_What you need to do:_
Each line, starting at the one with "You are a computer-use" and running to the end of the data below, is to be set down again exactly, both ends included; leave pictures out.

::::::::

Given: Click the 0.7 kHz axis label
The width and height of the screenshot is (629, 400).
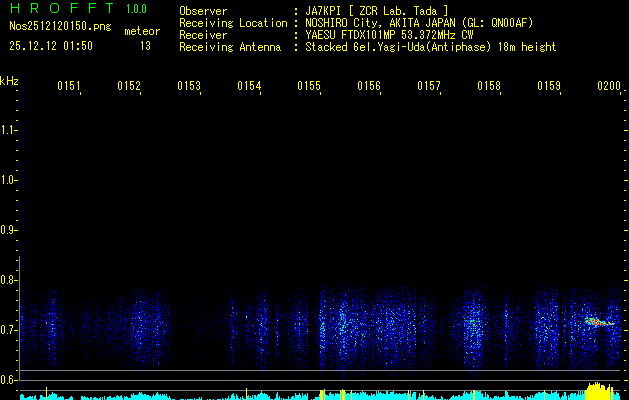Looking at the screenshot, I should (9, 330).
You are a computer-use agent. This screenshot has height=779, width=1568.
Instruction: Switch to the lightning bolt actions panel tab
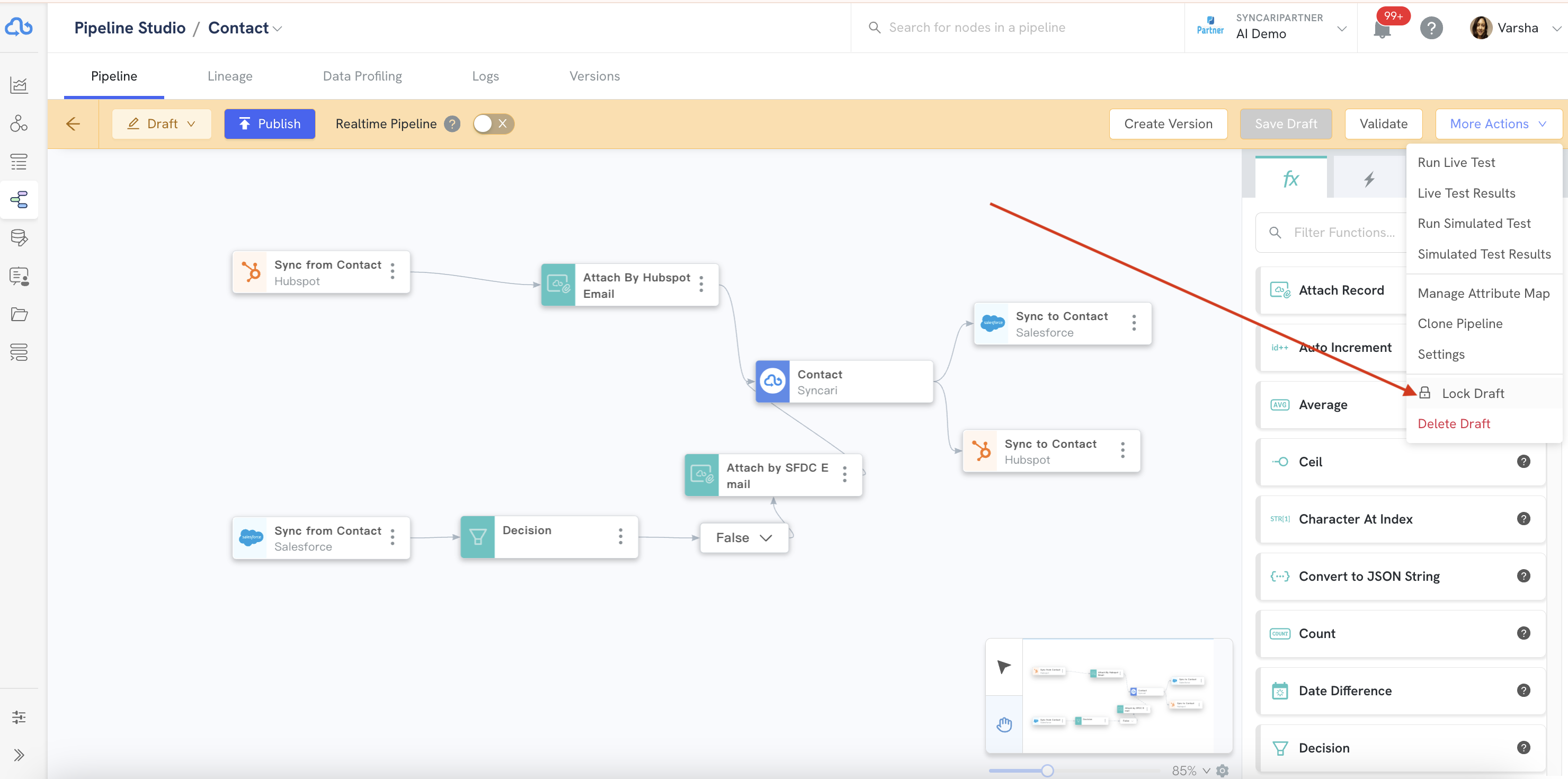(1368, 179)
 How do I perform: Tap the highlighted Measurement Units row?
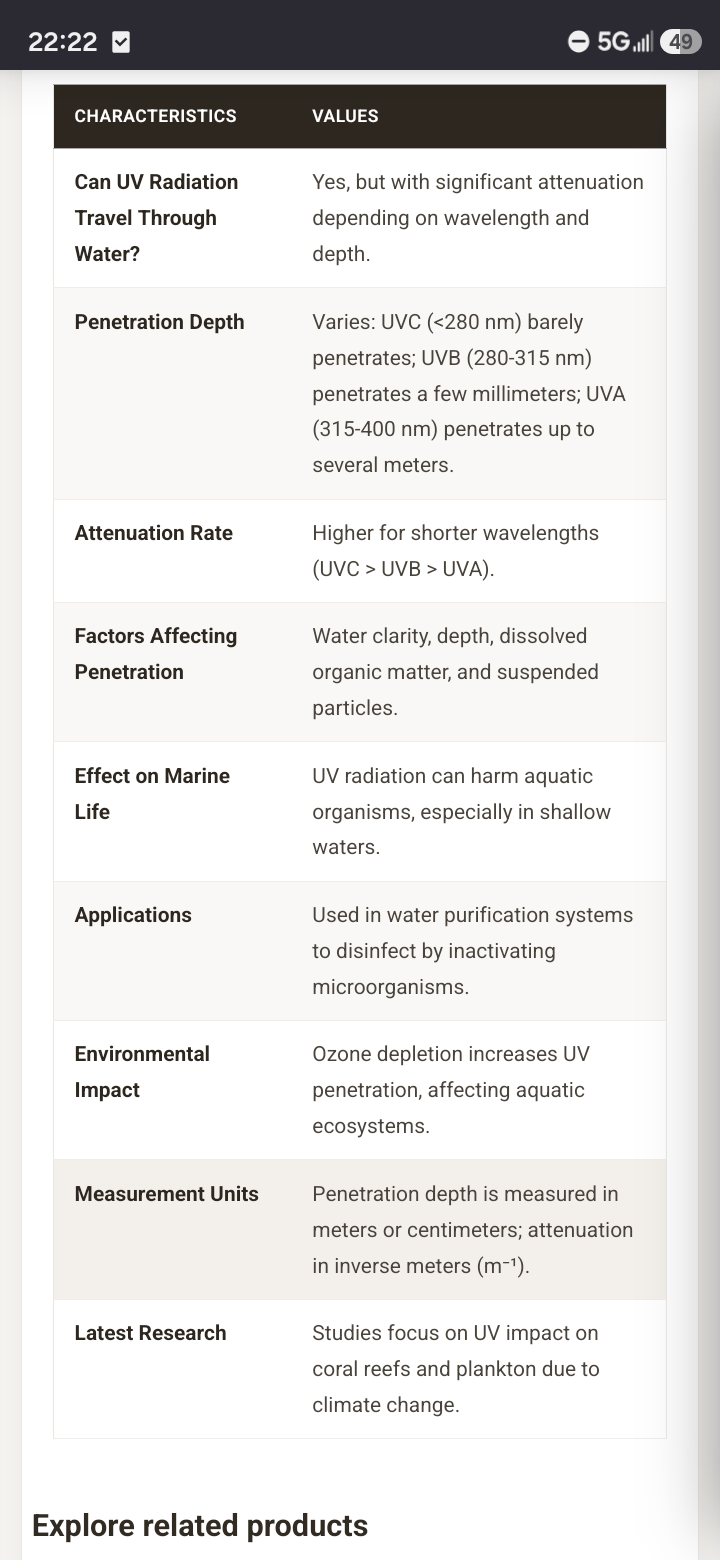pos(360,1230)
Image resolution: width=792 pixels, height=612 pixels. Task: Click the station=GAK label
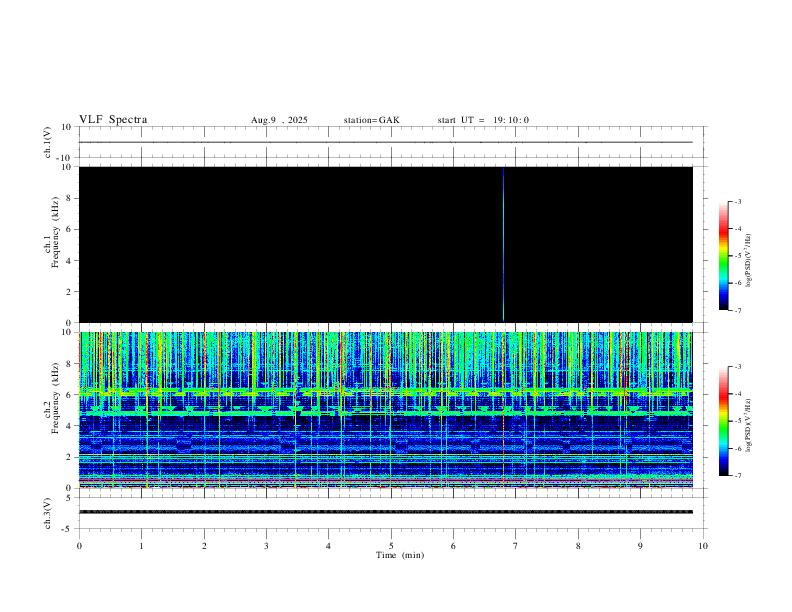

::::::::

_Solution for this exercise:_
You are a computer-use agent. This screenshot has height=779, width=1568.
Instruction: Switch to the lightning bolt actions panel tab
(1368, 179)
 How do I perform: Tap the highlighted Measurement Units row?
pos(360,1230)
Image resolution: width=792 pixels, height=612 pixels. Task: Click the station=GAK label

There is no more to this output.